Las hermanas Brontë –Charlotte, Emily y Anne– y su hermano Branwell también hicieron sus mini libros y periódicos en el encierro familiar en que fueron criados tras la muerte de sus dos hermanas mayores a causa de la tuberculosis. Quizás esa vida confinada inspiró en algún modo a Charlotte para crear el personaje de Bertha Mason en Jane Eyre (1847), la mujer loca que Rochester mantiene encerrada en el ático de la casa, y que hasta hoy es el personaje confinado más importante de la literatura.
En su reciente novela, Nuestra parte de noche (título tomado de un poema de Emily Dickinson), la escritora Mariana Enríquez –gran lectora de las hermanas Brontë– también recurre a un personaje que se pasa toda su vida en el encierro. Es el guapo y enfermo Juan, médium de una orden despiadada y sangrienta: un personaje inspirado en Heathcliff de Cumbres borrascosas (1939), y que se pasa toda su vida acostado en su casa o en camas de hospitales, salvo cundo lo llaman para invocar a la Oscuridad.
¿Qué obras surgirán de estos tiempos de cuarentena? Irène Némirovsky escribió Suite francesa y Anna Frank su famoso Diario mientras se escondían de la persecución a los judíos para ser publicadas póstumamente. Y D. H. Lawrence, enfermo de tuberculosis, escribió El amante de Lady Chatterley (1928) en su largo reposo en cama. Otros dejaron la escritura para más adelante y se dedicaron a tratar de sobrevivir.
Para algunos el encierro fue tema de inspiración. Fue durante su estadía de medio año en el sanatorio de Gaylord Farm donde el escritor Eugène O’Neill se inspiró para su posterior obra Largo viaje hacia la noche (1956).

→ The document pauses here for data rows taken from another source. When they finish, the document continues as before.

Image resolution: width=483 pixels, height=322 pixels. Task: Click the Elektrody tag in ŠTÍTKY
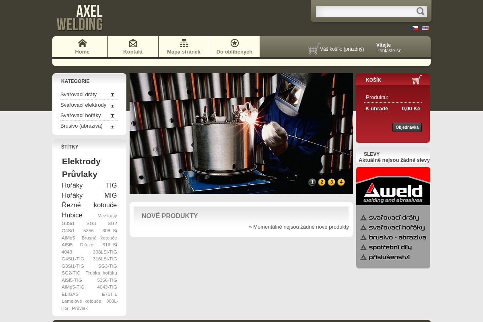(81, 161)
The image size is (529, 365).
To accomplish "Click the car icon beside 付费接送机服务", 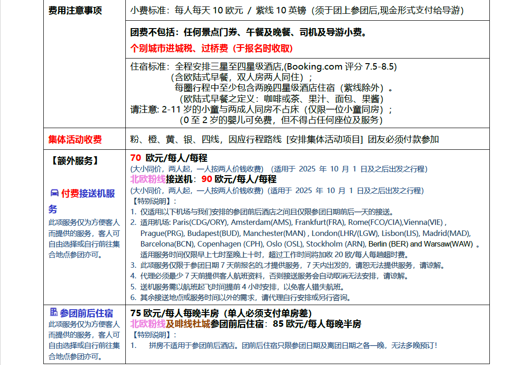I will point(54,193).
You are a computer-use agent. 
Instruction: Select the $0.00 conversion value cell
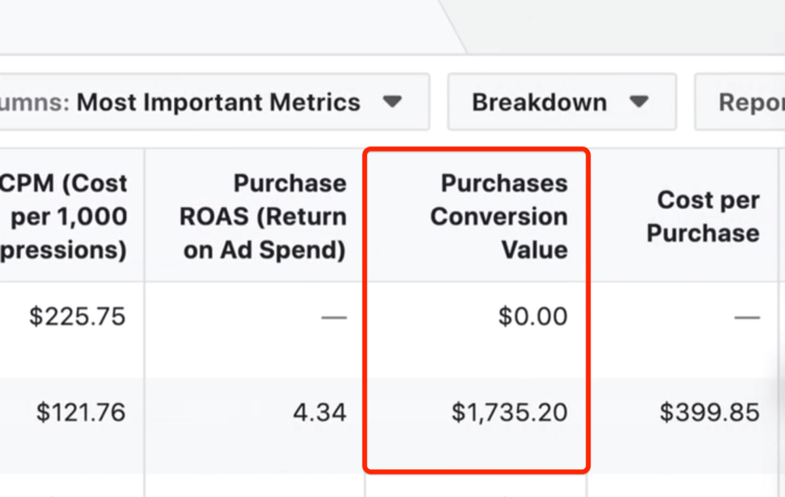click(x=532, y=317)
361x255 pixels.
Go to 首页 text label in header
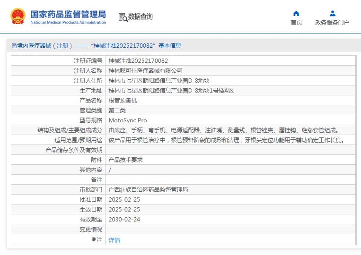pyautogui.click(x=296, y=23)
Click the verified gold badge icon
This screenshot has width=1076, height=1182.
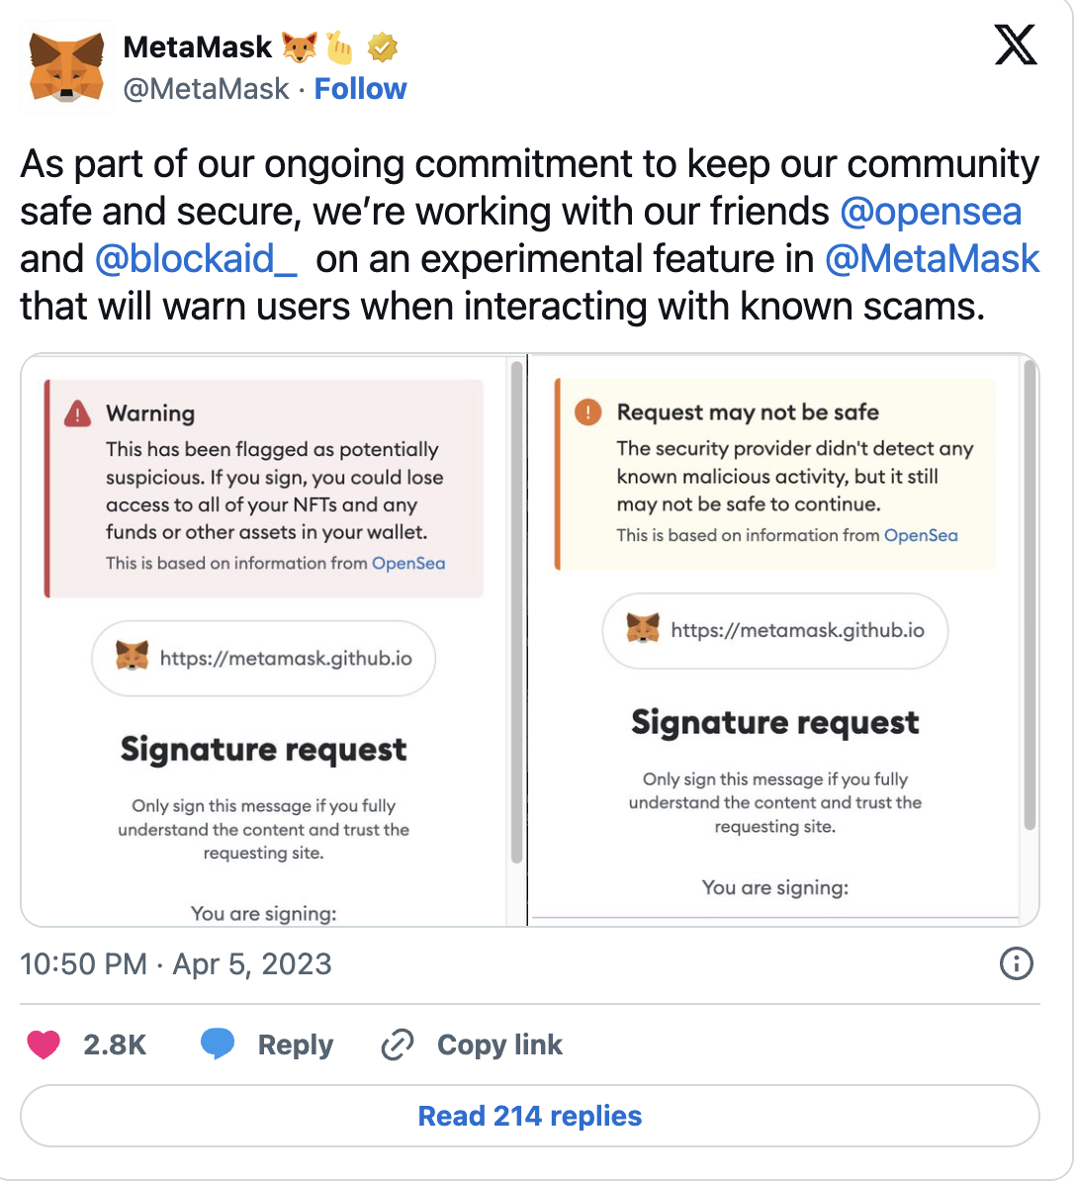click(x=383, y=46)
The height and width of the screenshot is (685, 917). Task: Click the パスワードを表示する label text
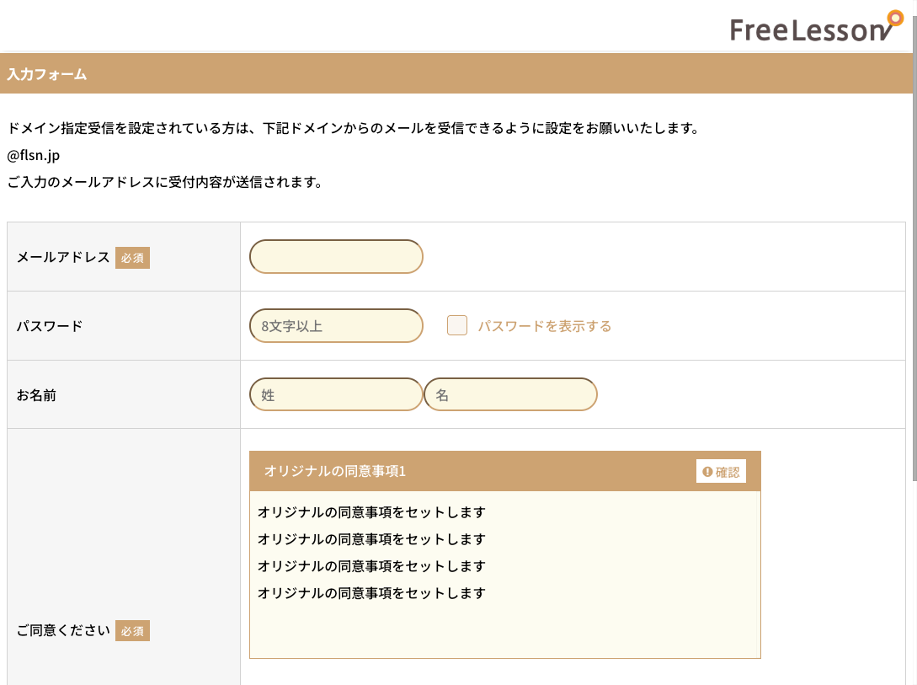click(544, 326)
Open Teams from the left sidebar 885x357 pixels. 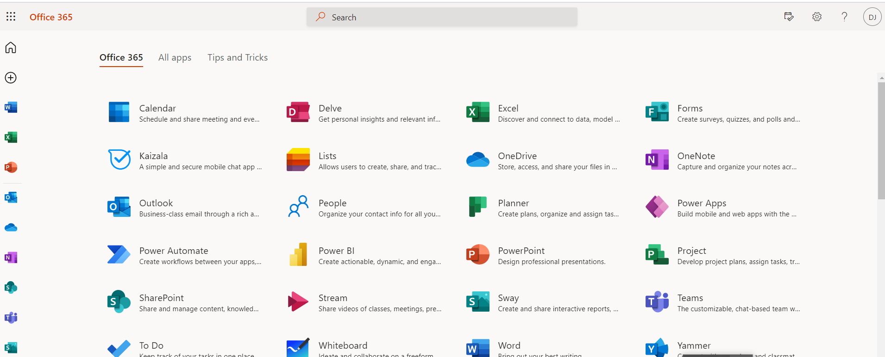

Y fue en el confinamiento de un sanatorio en Suiza –donde pasó seis meses acompañando a su mujer enferma–, que Thomas Mann tomó la idea para su gran novela La montaña mágica (1924), en la que se habla de encierro, miedo y enfermedad –al igual que en estos días– y de abundantes comidas, juegos de mesa y formas de sortear el aburrimiento, la incertidumbre y la soledad.